Şifacılığa ilk başladığımda aynı zamanda ticaretle uğraşıyordum. Ticaret hiç bana göre değildi. Eşim hep "sen ticaret yapma" derdi. Çünkü hemoroide yani basura iyi gelen bitkisel bir hap satıyorduk. Ürün çok iyiydi. Kendimde aynı sorun vardı ve şikayetimden kurtulmuştum. Ama satın alan herkes memnun değildi. Nadir de olsa işe yaramadı diyen oluyordu. Bana telefonda herkeste işe yarıyor mu diyene, yaramadığı oluyor diyordum ve hasta almaktan vazgeçiyordu. Doğruyu söylediğim için, belki çok fayda görecek kişi bu faydadan mahrum oluyordu. Ben dürüst olayım, buna rağmen alan alsın kullansın diye düşünüyordum. (Bu işten 2010 yılında ortalama 55.000TL aylık kazancımız oluyordu.)

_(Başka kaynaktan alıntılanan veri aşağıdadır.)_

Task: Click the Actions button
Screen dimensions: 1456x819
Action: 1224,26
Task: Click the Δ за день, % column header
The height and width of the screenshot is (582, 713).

Sonra şifacılık süreci başladı... İlk zamanlar tek sorun ile insanlar bana geliyordu. Başım ağrıyor. Astımım var. Fıtık var. vb. Gelen kişilerin sadece söylediği soruna müdahale ediyordum. Ücreti nasıl alacağımı bilmediğimden, bir de ne kadar fayda görecekler bilmediğimden rakam söylemeye çekiniyordum. Pandemi başlamadan hemen önce ilk hastalarıma böyle baktım: "Ne ücret verirsen ver. Gönlünden ne geçiyorsa ver." 1 kutu leblebi getiren bile oldu. Kendi ördüğü bir şeyleri getirenler de oldu. Sabit ücretim yoktu. 50TL ye kansere müdahale ettiğim bir dönemdi. 50 rakamını öylesine söylemiyorum. İktidarsızlık sorunum var diyip, 100TL verip çıkan olmuştu çok değil 5 sene önce. Hatta sonra başka arkadaşlarını da getirdi aynı kişi. İnsanlar memnundu ama para vermek istemiyordu kimse.
Ben sabit bir ücretim olsun istedim. Ama nasıl bir rakam söyleyeyim bilemedim. "Hak yemeyim. Ya hasta iyileşmezse" düşüncesi vardı. Sonra gelen hastayı dinliyordum, içimden gelen rakam neyse onu söylüyordum. Ama baktım ki bu yanlış anlaşılmalara sebep oluyordu. Çünkü en basitinden migrenin 13 farklı sebebi vardır. Migren sebebiyle ile gelen 2 farklı hastaya 2 farklı fiyat söylemişim. Dışarıda bu, Ekrem bey tutturduğu rakamı söylüyor gibi algılanmıştı. Ama her koşulda prensibim 0,8gram altın tutarı neyse onu geçmemekti. 2020 yılında 1 gram altın 290TL ydi. Ben de seans ücreti 230u geçmeyecek şekilde fiyat söylüyordum ama farklı rakam söylemem yanlış yorumlara yol açtı diye fiyatı sabitledim ve ofiste her yere yazdım. Seans ücreti 0,8 gram altın karşılığıdır diye. İnsanlar hesaplama yapmasın diye ilk başlarda 200TL ye sabitledim. Altın fiyatı arttıkça seans ücretini değiştirmek durumunda kaldım. (Osmanlı döneminde bazı şifacılar 0,8gram altın karşılığı ücret alıyor diye bu rakamı belirlemiştim.)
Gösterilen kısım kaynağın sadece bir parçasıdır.